> **Your goal**: From first line to last, give the material again unchanged.

> **Records supplied**:
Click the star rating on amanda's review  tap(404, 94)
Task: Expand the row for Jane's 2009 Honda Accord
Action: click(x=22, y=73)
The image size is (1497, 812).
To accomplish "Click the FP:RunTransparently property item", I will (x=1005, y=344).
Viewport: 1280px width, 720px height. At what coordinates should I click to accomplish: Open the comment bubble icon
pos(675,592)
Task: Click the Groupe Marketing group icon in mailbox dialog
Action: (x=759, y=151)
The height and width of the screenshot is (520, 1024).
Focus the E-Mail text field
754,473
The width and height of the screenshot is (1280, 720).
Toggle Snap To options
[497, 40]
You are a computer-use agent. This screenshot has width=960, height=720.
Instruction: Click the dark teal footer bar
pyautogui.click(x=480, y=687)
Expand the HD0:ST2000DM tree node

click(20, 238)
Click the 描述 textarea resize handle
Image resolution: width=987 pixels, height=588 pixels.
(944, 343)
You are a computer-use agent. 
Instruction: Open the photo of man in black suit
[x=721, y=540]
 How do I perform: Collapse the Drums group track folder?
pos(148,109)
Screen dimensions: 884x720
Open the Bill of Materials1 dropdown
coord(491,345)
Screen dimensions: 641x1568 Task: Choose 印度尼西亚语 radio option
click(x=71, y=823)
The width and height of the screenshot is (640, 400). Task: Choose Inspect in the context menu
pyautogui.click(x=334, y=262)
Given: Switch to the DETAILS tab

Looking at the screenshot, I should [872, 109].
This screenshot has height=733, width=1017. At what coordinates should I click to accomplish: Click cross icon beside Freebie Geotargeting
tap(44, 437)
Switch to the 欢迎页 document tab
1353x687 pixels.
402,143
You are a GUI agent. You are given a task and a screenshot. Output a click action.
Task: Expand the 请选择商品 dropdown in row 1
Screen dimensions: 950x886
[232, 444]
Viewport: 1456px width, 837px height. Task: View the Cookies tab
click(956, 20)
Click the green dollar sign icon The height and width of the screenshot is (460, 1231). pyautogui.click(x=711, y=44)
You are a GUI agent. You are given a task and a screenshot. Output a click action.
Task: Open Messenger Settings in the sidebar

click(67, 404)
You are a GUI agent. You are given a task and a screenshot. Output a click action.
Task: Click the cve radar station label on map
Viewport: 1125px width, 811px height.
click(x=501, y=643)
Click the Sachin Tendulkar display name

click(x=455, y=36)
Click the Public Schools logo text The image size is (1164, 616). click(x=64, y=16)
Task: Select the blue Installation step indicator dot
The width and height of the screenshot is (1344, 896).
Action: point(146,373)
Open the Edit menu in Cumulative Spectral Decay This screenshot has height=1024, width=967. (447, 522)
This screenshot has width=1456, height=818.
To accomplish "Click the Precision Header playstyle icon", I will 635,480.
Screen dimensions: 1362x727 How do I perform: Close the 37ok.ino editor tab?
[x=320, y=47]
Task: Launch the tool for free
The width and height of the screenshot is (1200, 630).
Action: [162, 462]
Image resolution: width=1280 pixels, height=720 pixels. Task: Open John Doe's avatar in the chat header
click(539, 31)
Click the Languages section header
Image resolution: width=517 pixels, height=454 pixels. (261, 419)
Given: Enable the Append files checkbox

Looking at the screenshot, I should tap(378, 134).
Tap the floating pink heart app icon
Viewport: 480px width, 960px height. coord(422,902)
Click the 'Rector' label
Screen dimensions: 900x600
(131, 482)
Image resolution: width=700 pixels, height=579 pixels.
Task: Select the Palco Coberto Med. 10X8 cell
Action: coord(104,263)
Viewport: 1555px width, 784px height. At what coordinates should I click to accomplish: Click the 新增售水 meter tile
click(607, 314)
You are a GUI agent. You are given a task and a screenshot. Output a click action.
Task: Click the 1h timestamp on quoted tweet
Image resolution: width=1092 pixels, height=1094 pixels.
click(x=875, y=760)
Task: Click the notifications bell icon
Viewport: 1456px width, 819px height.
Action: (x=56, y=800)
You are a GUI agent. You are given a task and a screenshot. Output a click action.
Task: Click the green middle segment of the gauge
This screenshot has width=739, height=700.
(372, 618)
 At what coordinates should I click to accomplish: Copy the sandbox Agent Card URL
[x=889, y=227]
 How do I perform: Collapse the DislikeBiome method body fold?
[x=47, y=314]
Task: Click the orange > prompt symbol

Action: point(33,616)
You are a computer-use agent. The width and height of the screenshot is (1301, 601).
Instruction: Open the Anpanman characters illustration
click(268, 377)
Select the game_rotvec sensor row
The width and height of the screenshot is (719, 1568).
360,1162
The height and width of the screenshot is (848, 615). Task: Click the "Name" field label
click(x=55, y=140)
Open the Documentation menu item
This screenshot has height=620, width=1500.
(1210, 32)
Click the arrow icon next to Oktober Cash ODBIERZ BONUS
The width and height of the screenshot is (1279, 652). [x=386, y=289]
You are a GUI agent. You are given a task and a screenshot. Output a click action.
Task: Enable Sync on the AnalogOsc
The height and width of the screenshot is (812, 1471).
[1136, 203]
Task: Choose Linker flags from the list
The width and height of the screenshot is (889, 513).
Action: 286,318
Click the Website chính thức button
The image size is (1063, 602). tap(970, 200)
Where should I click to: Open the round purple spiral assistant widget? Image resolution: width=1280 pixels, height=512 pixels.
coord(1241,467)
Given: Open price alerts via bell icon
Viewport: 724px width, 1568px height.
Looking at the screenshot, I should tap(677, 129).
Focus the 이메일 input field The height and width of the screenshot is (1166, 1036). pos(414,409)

> **Solution to this problem**:
Click the star rating on amanda's review  tap(404, 94)
Task: Expand the row for Jane's 2009 Honda Accord
Action: click(x=22, y=73)
The image size is (1497, 812).
To accomplish "Click the FP:RunTransparently property item", I will (x=1005, y=344).
Viewport: 1280px width, 720px height. At what coordinates should I click to accomplish: Open the comment bubble icon
pos(675,592)
Task: Click the Groupe Marketing group icon in mailbox dialog
Action: (x=759, y=151)
The height and width of the screenshot is (520, 1024).
Focus the E-Mail text field
754,473
The width and height of the screenshot is (1280, 720).
Toggle Snap To options
[497, 40]
You are a computer-use agent. This screenshot has width=960, height=720.
Instruction: Click the dark teal footer bar
pyautogui.click(x=480, y=687)
Expand the HD0:ST2000DM tree node

click(20, 238)
Click the 描述 textarea resize handle
Image resolution: width=987 pixels, height=588 pixels.
(944, 343)
You are a computer-use agent. 
Instruction: Open the photo of man in black suit
[x=721, y=540]
 How do I perform: Collapse the Drums group track folder?
pos(148,109)
Screen dimensions: 884x720
Open the Bill of Materials1 dropdown
coord(491,345)
Screen dimensions: 641x1568 Task: Choose 印度尼西亚语 radio option
click(x=71, y=823)
The width and height of the screenshot is (640, 400). Task: Choose Inspect in the context menu
pyautogui.click(x=334, y=262)
Given: Switch to the DETAILS tab

Looking at the screenshot, I should [872, 109].
This screenshot has height=733, width=1017. At what coordinates should I click to accomplish: Click cross icon beside Freebie Geotargeting
tap(44, 437)
Switch to the 欢迎页 document tab
1353x687 pixels.
402,143
You are a GUI agent. You are given a task and a screenshot. Output a click action.
Task: Expand the 请选择商品 dropdown in row 1
Screen dimensions: 950x886
[232, 444]
Viewport: 1456px width, 837px height. Task: View the Cookies tab
click(956, 20)
Click the green dollar sign icon The height and width of the screenshot is (460, 1231). pyautogui.click(x=711, y=44)
You are a GUI agent. You are given a task and a screenshot. Output a click action.
Task: Open Messenger Settings in the sidebar

click(67, 404)
You are a GUI agent. You are given a task and a screenshot. Output a click action.
Task: Click the cve radar station label on map
Viewport: 1125px width, 811px height.
click(x=501, y=643)
Click the Sachin Tendulkar display name

click(x=455, y=36)
Click the Public Schools logo text The image size is (1164, 616). click(x=64, y=16)
Task: Select the blue Installation step indicator dot
The width and height of the screenshot is (1344, 896).
Action: point(146,373)
Open the Edit menu in Cumulative Spectral Decay This screenshot has height=1024, width=967. (447, 522)
This screenshot has width=1456, height=818.
To accomplish "Click the Precision Header playstyle icon", I will 635,480.
Screen dimensions: 1362x727 How do I perform: Close the 37ok.ino editor tab?
[x=320, y=47]
Task: Launch the tool for free
The width and height of the screenshot is (1200, 630).
Action: [162, 462]
Image resolution: width=1280 pixels, height=720 pixels. Task: Open John Doe's avatar in the chat header
click(539, 31)
Click the Languages section header
Image resolution: width=517 pixels, height=454 pixels. (261, 419)
Given: Enable the Append files checkbox

Looking at the screenshot, I should tap(378, 134).
Tap the floating pink heart app icon
Viewport: 480px width, 960px height. coord(422,902)
Click the 'Rector' label
Screen dimensions: 900x600
(131, 482)
Image resolution: width=700 pixels, height=579 pixels.
Task: Select the Palco Coberto Med. 10X8 cell
Action: coord(104,263)
Viewport: 1555px width, 784px height. At what coordinates should I click to accomplish: Click the 新增售水 meter tile
click(607, 314)
You are a GUI agent. You are given a task and a screenshot. Output a click action.
Task: Click the 1h timestamp on quoted tweet
Image resolution: width=1092 pixels, height=1094 pixels.
click(x=875, y=760)
Task: Click the notifications bell icon
Viewport: 1456px width, 819px height.
Action: (x=56, y=800)
You are a GUI agent. You are given a task and a screenshot. Output a click action.
Task: Click the green middle segment of the gauge
This screenshot has width=739, height=700.
(372, 618)
 At what coordinates should I click to accomplish: Copy the sandbox Agent Card URL
[x=889, y=227]
 How do I perform: Collapse the DislikeBiome method body fold?
[x=47, y=314]
Task: Click the orange > prompt symbol

Action: point(33,616)
You are a computer-use agent. The width and height of the screenshot is (1301, 601).
Instruction: Open the Anpanman characters illustration
click(268, 377)
Select the game_rotvec sensor row
The width and height of the screenshot is (719, 1568).
360,1162
The height and width of the screenshot is (848, 615). Task: Click the "Name" field label
click(x=55, y=140)
Open the Documentation menu item
This screenshot has height=620, width=1500.
(1210, 32)
Click the arrow icon next to Oktober Cash ODBIERZ BONUS
The width and height of the screenshot is (1279, 652). [x=386, y=289]
You are a GUI agent. You are given a task and a screenshot. Output a click action.
Task: Enable Sync on the AnalogOsc
The height and width of the screenshot is (812, 1471).
[1136, 203]
Task: Choose Linker flags from the list
The width and height of the screenshot is (889, 513).
Action: 286,318
Click the Website chính thức button
The image size is (1063, 602). tap(970, 200)
Where should I click to: Open the round purple spiral assistant widget? Image resolution: width=1280 pixels, height=512 pixels.
coord(1241,467)
Given: Open price alerts via bell icon
Viewport: 724px width, 1568px height.
Looking at the screenshot, I should tap(677, 129).
Focus the 이메일 input field The height and width of the screenshot is (1166, 1036). pos(414,409)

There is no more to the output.